Groomers across the Kenai Peninsula were battling icy conditions on the cross-country ski trails late in the week.
"I think, if the weather keeps going like this, I can scratch it up and it should be pretty good," said Bill Holt, the chair of the Tsalteshi Trails Association.
Holt was speaking of weather conditions of highs in the mid-30s, lows in the 20s and no precipitation.
The big wild card for the weekend is what form the expected precipitation will take. If snow falls Friday and Saturday, the trails should be in great shape. If a bunch of rain falls, all the work the groomers have done softening up the trails this week will be for naught.
Rain fell on the peninsula Tuesday, so Holt spent a lot of time Wednesday trying to get rid of icy conditions.
"The corners are actually skiing fine now," Holt said.
He groomed everything except for the Wolverine Loop, or the loop accessed from the trail head on Kalifornsky Beach Road. Holt was not sure when he would get to this loop. Until he does, it will be a tough experience for skiers.
The rest of Tsal-teshi is groomed for skating and classical skiing.
Holt also asked skiers' help in maintaining trail conditions when the temperatures go above 32 degrees and the trail gets really soft. If skiers are punching through the upper crust, they are asked to stay off the trail.
If skiers are not punching through the upper crust, it is fine to ski.

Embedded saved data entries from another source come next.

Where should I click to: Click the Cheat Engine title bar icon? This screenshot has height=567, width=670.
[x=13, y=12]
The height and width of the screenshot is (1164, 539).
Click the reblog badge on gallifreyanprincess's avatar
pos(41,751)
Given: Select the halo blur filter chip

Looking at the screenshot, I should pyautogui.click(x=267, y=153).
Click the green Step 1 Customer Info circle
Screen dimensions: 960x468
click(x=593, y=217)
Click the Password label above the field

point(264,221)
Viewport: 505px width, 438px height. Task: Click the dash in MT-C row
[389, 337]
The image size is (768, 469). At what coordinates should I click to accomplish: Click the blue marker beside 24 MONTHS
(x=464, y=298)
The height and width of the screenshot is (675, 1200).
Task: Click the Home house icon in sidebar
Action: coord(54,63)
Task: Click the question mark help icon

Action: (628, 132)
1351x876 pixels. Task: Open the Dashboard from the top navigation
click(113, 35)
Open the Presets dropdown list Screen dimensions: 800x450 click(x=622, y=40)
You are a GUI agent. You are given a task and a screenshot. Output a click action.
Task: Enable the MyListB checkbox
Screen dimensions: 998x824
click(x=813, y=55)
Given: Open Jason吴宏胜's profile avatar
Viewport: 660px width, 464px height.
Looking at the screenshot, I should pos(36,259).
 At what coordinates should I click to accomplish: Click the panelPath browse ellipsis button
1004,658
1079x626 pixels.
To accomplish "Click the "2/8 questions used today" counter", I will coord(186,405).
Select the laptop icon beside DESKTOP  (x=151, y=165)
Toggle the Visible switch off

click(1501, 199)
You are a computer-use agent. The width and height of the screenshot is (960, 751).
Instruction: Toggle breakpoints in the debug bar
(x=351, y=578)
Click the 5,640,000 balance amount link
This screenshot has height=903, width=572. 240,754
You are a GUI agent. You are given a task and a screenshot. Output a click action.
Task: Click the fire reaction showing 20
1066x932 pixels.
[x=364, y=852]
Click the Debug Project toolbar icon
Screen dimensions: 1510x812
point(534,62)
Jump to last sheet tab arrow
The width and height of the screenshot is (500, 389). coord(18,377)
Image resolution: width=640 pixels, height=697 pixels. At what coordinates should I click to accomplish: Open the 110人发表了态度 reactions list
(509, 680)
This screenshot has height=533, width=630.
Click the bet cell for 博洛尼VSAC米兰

At the Kenai Nordic Trails, Bob Frates, the director of the Kenai Parks and Recreation Department, had to keep skiers off the course Wednesday. This was for safety reasons and to preserve the course.
Groomers have been hitting the course hard since Wednesday to prepare for high school and middle school races Saturday, which will tie up the trails from 11 a.m. to 3 p.m.
"The skiing should be good heading into the weekend," Frates said, adding that groomers would not be able to set classical tracks until next week.
In Nikiski, Dale Bakk, the coach of the high school team, also kept people off the trails early in the week.
"We're holding our breath and hoping the temperature goes down and the trails set up and freeze flat without ruts," Bakk said.
Bakk was planning to take his team skiing on the trails Thursday.
For the weekend, he said there should be 5.5 kilometers of skiing at the Nikiski Community Trails and 3 kilometers at the trails located behind the Nikiski pool.
At the Kenai National Wildlife Refuge trails, Dave Kenagy, a park ranger, said the ski trails are in very good condition.
All loops on the Nordic Lake Routes were groomed Thursday. The Centennial Trail for snowshoers will be groomed Friday.
Kenagy also told those skiing on Headquarters Lake to watch out for overflow due to recent warm weather.
In Homer, Dave Brann, the vice president of the Kachemak Ski Club, said the storms earlier in the week caused icy conditions and numerous trees to blow down on the Baycrest Ski Trails.
Members of the association were working hard to get ready for the Wine and Cheese Tour Saturday.
To get to the tour's starting points, skiers should turn on to Dimond Ridge Road from the Sterling Highway and drive 1.8 miles.
The fee is $10 for club members and $15 for nonmembers. The self-guided tour will be about 7.5 kilometers long and takes skiers to two new houses, where wine, cheese and juice will be served.
Brann also said the skiing is good at the McNeil Canyon Ski Trails.
In Seward, ski coach Rich Houghton said the place to ski is at Seward Middle-Senior High School, where a 1.4-kilometer loop is being maintained.
Sunday at noon, there will be a freestyle race at the high school as part of the Seward Chamber of Commerce Ice Festival. Skiers interested in participating just need to show up shortly before noon.